Pierre Karl – Richard, Richard… tu sais que tu peux me tutoyer, voyons. Je ne veux pas que tu me voies comme un patron, après tout ce qu'on a vécu ensemble, après toute la loyauté dont tu as fait preuve pour sauver mon entreprise la plus importante du Québec. Tu es un véritable partenaire.

Richard (avec un ton très perspicace) –  Oui, je sais, merci. Et toi, et Julie, ça va?
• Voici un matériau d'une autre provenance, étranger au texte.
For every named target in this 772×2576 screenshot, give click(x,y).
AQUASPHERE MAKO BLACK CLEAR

Pierre Karl – Oui, oui, ça va… mais nous avons un grave problème à résoudre. Je crois que j'ai la solution, mais j'aurais besoin de ton conseil, de ton point de vue critique. Tous les membres du CA se sont montrés enthousiastes, mais il n'y en a aucun qui a ta colonne vertébrale, ta franchise, il n'y a personne qui est capable comme toi de dire aux gens la vérité en pleine face, aussi dure soit-elle.
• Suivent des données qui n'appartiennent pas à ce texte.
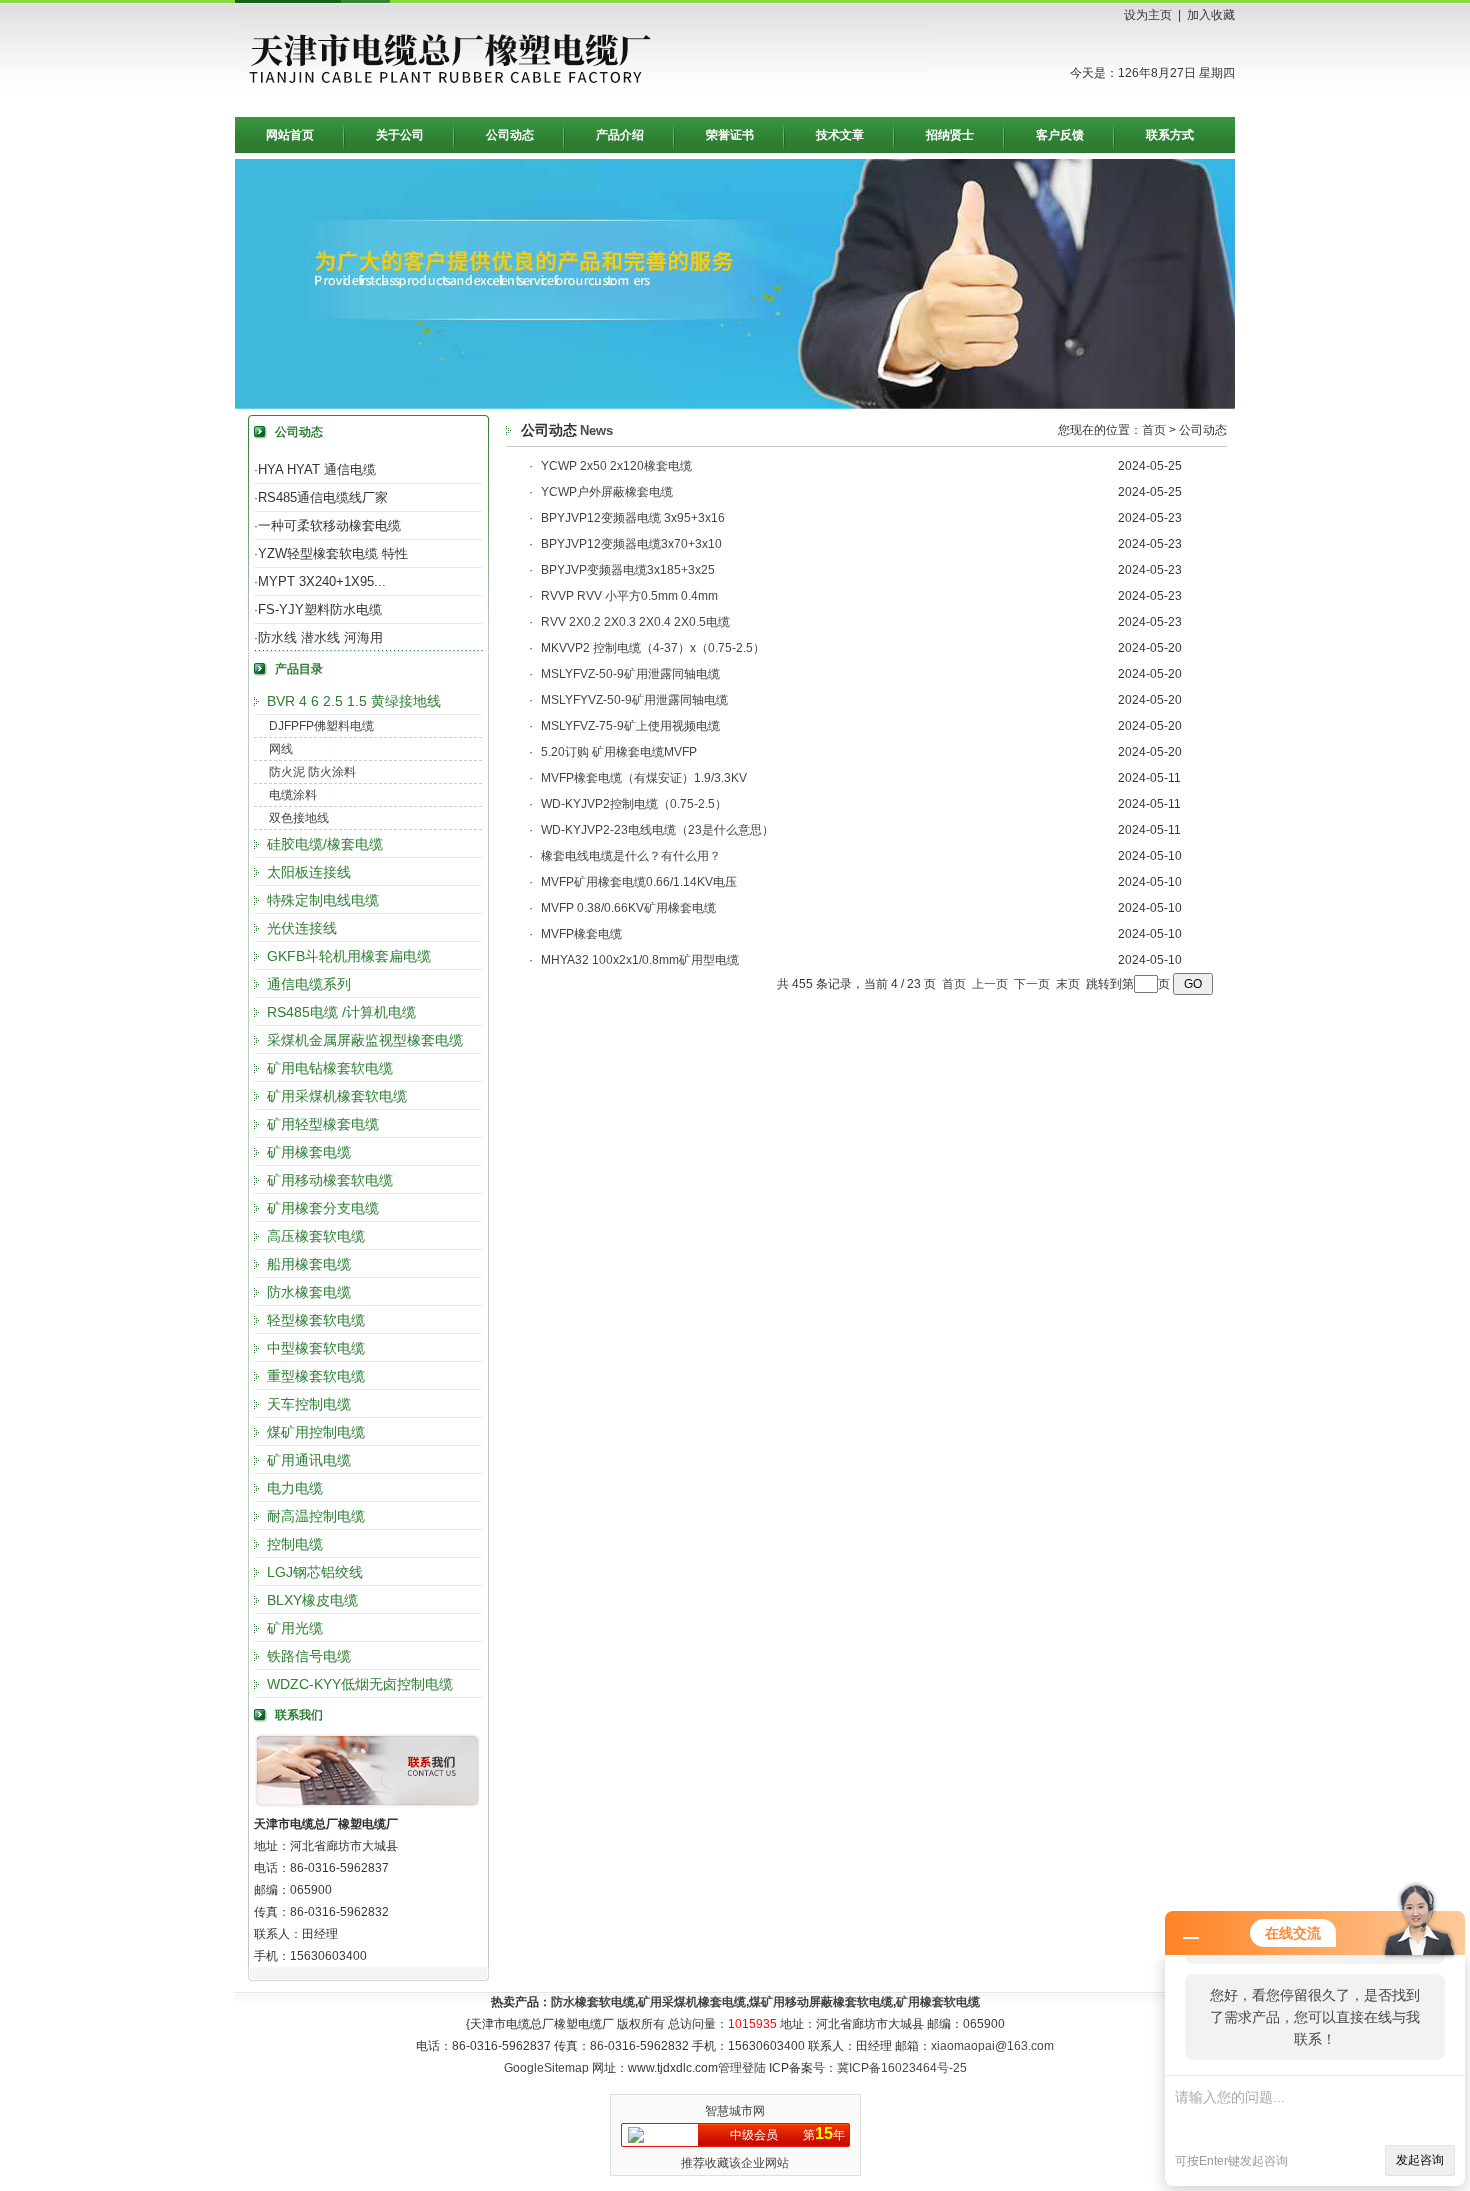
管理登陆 (742, 2068)
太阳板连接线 (309, 872)
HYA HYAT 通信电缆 (317, 469)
Richard (ironique, mais sans contribuer au cynisme ambiant) – Je sais. J'en reçois la preuve tous les jours dans la rue ou chez moi, même qu'hier…

Pierre Karl – Laisse l'histoire faire son travail. Il y aura toujours des jaloux et des frustrés. Dans le journalisme, on ne devient pas un René ou un Denis Lévesque sans créer de remous. Tu peux être fier de relever chaque jour les exigences d'un métier aussi noble.

Richard (comme toujours très pénétrant) –  C'est important de se savoir compris, Pierre Karl. C'est pour ça que j'écris autant. Je vais essayer d'être aussi franc que possible, alors. Quel est le problème?

Pierre Karl – C'est un problème de perception, tu  vois...

Lucie (qui entre en portant sur un cabaret deux bocks bien froids pleins d'une bière à l'apparence épatante et dispendieuse) – Voici vos bières messieurs. Deux Molson Achiever. Comme je vous envie! Il paraît qu'on n'en brasse que deux caisses par année. Est-ce qu'elle est aussi bonne qu'on dit?

Pierre Karl (pendant que Lucie dépose le cabaret sur son bureau) – Tu ne ferais pas la différence, Lucie. Ça goûte… comment dire? C'est le goût de la réussite!

Lucie (en riant) – Vous avez donc raison!

Richard (profond et lumineux) – Comme le disait Bernard-Henri Lévy, ou bien c'était Jacques Attali, la réussite n'a-t-elle pas toujours raison?

Lucie (toute émue d'en apprendre davantage chaque jour) – Vous avez donc raison!

Pierre Karl – Bon, Lucie, Richard et moi discutons de choses graves.

Richard (se filmant avec intelligence à l'aide de son iPhone) – Je m'appelle Richard Martineau et je bois de la Molson Achiever. (Il prend un air encore plus doué). Hum, hum. Je m'appelle Richard Martineau et je bois de la Molson Achiever. Oui. C'est mieux, c'est beaucoup mieux. Les gens doivent connaître la vérité.

Pierre Karl – Oui, bon, mais pour ton nom de famille, je ne suis pas certain que tu avais le droit de l'employer. Je veux dire sans ma permission. Mais ce n'est pas important, on en reparlera plus tard, l'heure est grave.

Richard (préoccupé d'abord et avant tout par l'intérêt public) – Qu'arrive-t-il ? Et surtout comment puis-je ignorer ce qui arrive? Mes informateurs fiables et mes recherchistes rigoureux ne m'ont pourtant rien dit.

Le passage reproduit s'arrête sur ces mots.